Fordhen History, Family Crest & Coats of Arms
- Origins Available:
Fordhen is a name of ancient Norman origin. It arrived in England with the Norman Conquest of 1066. The Fordhen family lived in Essex, in the town of Fordham. Ancient records reveal the name Fordhen is derived from the Old English ford, which means ford, and ham, which means homestead. Towns bearing this name also exist in Norfolk and Cambridgeshire. Fordham Essex is arguably the most important of these towns, but all were held by Norman nobles in the 11th century.
Early Origins of the Fordhen family
The surname Fordhen was first found in Essex where they held a family seat as Lords of the Manor of Fordham. In the Domesday Book,  a survey of England undertaken for Duke William of Normandy in 1086 A.D. after his conquest of England at Hastings in 1066, there were three villages or manors named Fordham, one in Cambridgeshire, one in Norfolk and one in Essex, all were held by Norman nobles.

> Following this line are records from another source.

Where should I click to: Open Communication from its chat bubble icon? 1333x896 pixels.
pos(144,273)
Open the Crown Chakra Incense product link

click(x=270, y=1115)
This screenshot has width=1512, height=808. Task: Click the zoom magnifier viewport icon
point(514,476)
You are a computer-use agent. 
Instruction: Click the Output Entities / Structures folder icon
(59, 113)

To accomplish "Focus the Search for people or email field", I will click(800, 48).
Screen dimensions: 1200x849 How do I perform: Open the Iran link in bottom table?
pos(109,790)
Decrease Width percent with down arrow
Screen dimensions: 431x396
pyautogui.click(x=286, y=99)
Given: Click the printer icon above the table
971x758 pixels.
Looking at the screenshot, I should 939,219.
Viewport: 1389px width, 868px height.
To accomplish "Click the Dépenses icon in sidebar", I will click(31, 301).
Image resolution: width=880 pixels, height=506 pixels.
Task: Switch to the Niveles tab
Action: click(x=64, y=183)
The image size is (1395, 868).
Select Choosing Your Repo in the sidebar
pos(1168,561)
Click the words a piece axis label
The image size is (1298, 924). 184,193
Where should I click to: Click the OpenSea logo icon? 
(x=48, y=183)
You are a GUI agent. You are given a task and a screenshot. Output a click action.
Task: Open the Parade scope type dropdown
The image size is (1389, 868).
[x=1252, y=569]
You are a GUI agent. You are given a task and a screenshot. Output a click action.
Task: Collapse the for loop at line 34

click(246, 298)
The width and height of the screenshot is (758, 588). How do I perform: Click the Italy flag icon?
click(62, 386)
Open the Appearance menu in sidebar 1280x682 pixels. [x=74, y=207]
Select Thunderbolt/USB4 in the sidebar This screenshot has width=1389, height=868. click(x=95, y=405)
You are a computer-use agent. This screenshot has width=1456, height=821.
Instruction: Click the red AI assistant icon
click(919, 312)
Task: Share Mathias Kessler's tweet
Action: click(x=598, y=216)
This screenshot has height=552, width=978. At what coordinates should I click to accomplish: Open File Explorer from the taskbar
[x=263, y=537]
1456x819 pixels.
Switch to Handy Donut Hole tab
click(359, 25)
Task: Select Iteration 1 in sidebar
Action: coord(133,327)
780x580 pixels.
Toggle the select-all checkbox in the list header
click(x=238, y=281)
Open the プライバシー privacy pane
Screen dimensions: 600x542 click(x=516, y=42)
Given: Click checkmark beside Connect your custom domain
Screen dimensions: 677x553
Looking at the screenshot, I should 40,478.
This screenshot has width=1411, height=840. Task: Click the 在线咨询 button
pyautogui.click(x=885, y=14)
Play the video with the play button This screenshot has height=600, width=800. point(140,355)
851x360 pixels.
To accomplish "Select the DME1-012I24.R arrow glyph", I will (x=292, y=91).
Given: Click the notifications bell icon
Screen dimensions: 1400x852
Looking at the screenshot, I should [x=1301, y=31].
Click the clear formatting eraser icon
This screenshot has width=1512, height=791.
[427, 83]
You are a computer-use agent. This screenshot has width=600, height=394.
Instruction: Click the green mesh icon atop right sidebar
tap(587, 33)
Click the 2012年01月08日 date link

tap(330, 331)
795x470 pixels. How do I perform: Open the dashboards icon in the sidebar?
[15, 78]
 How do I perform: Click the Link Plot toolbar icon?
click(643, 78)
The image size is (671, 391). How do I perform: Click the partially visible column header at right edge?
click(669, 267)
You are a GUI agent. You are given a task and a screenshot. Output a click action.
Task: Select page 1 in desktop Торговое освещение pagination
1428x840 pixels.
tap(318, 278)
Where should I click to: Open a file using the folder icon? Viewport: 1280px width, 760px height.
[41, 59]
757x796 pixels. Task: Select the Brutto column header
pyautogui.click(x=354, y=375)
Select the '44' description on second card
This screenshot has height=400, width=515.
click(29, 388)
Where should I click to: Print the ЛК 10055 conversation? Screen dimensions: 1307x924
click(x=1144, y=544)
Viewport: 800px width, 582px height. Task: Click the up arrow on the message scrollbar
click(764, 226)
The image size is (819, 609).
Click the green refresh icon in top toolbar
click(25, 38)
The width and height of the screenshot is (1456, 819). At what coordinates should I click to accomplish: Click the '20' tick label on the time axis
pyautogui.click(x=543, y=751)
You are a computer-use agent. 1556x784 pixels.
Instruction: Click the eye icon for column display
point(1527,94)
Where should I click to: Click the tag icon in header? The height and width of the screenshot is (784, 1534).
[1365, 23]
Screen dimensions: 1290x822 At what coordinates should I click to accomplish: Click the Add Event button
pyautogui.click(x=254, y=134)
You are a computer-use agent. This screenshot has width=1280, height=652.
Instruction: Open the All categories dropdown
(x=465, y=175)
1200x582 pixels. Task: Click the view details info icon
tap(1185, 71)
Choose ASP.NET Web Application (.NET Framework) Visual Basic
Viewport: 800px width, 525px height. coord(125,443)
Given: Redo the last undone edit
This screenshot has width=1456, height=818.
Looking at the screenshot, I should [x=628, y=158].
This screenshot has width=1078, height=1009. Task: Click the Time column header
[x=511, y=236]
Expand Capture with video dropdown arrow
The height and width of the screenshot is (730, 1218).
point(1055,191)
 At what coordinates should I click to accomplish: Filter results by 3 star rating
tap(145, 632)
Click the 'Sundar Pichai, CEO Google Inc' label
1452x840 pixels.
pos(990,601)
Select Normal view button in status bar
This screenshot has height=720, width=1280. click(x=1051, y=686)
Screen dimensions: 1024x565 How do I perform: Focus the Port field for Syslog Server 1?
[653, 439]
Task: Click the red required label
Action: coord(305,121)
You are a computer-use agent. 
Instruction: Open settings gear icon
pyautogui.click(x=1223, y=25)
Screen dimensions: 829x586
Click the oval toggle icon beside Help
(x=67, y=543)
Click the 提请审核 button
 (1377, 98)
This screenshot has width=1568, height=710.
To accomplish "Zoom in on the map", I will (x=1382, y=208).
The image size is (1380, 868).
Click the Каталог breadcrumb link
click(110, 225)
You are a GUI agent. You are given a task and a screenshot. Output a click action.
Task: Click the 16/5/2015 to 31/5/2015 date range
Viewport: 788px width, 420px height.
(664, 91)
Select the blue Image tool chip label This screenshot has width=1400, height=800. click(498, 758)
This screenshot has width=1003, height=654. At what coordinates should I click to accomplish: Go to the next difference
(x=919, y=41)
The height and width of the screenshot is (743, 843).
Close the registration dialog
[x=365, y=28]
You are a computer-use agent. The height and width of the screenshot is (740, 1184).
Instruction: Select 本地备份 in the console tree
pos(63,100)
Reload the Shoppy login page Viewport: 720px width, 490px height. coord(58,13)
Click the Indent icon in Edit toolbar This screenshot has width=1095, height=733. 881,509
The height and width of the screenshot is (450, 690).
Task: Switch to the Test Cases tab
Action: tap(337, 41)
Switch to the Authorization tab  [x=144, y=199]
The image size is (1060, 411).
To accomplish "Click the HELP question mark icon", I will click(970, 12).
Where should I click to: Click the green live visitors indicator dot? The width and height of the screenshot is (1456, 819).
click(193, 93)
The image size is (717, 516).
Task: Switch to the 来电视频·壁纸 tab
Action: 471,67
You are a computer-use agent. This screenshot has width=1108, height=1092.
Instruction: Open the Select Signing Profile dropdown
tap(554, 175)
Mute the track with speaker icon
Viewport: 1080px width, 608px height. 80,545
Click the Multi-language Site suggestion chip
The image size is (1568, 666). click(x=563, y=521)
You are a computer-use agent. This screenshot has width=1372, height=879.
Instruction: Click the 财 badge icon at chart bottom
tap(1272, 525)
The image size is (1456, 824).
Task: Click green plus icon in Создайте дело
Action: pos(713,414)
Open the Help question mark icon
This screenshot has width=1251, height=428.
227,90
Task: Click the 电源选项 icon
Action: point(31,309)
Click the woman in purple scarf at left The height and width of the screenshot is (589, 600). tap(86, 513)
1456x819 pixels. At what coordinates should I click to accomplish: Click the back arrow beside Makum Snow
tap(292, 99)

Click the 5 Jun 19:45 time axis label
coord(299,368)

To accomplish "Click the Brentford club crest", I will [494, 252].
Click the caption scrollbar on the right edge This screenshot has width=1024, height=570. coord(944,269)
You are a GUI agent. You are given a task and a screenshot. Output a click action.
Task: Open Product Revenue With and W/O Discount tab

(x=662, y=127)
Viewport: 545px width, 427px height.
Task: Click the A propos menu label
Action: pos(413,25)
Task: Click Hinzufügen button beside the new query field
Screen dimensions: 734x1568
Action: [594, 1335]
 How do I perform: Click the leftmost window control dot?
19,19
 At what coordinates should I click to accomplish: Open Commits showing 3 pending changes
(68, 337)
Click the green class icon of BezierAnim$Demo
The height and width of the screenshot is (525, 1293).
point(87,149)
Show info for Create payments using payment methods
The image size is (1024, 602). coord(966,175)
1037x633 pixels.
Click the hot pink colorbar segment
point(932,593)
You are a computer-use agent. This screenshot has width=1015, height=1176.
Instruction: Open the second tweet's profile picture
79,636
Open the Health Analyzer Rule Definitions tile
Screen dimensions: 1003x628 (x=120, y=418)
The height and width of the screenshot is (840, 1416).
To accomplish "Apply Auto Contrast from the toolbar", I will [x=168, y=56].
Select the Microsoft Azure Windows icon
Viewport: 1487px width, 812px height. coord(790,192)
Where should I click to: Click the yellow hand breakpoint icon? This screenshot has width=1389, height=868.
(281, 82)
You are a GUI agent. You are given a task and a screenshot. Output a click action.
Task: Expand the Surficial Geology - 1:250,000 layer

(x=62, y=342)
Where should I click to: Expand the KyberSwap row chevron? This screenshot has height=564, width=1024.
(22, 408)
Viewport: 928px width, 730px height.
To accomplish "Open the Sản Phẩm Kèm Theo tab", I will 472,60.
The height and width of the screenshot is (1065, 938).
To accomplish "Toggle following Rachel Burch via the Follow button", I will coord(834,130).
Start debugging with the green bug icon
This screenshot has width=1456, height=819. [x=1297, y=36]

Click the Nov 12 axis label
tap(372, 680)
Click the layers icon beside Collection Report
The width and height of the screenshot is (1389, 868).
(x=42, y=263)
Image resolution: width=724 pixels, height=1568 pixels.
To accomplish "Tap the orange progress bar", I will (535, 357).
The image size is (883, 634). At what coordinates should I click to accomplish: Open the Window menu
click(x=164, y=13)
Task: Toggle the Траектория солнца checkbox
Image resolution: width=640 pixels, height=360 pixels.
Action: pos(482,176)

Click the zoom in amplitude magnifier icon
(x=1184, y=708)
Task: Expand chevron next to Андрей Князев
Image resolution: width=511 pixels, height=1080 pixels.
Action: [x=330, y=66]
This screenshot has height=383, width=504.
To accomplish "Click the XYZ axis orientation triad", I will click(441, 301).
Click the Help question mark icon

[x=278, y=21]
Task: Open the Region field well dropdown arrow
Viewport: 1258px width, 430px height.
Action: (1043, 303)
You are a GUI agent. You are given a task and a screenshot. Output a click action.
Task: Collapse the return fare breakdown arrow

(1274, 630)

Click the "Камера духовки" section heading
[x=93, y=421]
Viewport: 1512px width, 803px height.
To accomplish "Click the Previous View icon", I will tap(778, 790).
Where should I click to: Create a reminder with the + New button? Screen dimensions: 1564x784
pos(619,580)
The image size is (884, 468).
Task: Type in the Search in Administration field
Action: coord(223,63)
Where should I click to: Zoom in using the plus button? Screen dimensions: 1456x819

The one which was most influential and gave rise to the name Fordham was that of Fordham in Essex which was held by William de Warrene and others. In the survey of 1086 the village consisted of a Mill, 6 Beehives, and 25 goats. It was the Norman custom that the senior son should continue the main line name, but that the second son should adopt the name of the manor.
"A small Gilbertine priory was founded in the reign of Henry III., by Sir Robert de Fordham, [in Fordham, Cambridgeshire] as a cell to the great monastery of the same order at Sempringham, in Lincolnshire; but scarcely a vestige remains." 
John Fordun (d. 1384?), was the writer upon whom Walter Bower based the earlier part of his great work, the 'Scotichronicon.' Fordun wrote fifteen of the first twenty-three chapters of book. 
Early History of the Fordhen family
This web page shows only a small excerpt of our Fordhen research. Another 78 words (6 lines of text) covering the years 138 and 1388 are included under the topic Early Fordhen History in all our PDF Extended History products and printed products wherever possible.
Fordhen Spelling Variations
Endless spelling variations are a prevailing characteristic of Norman surnames. Old and Middle English lacked any definite spelling rules, and the introduction of Norman French added an unfamiliar ingredient to the English linguistic stew. French and Latin, the languages of the court, also influenced spellings. Finally, Medieval scribes generally spelled words according to how they sounded, so one person was often referred to by different spellings in different documents. The name has been spelled Fordham, Fordeham, Fordsham, Fordesham, Fordam and others.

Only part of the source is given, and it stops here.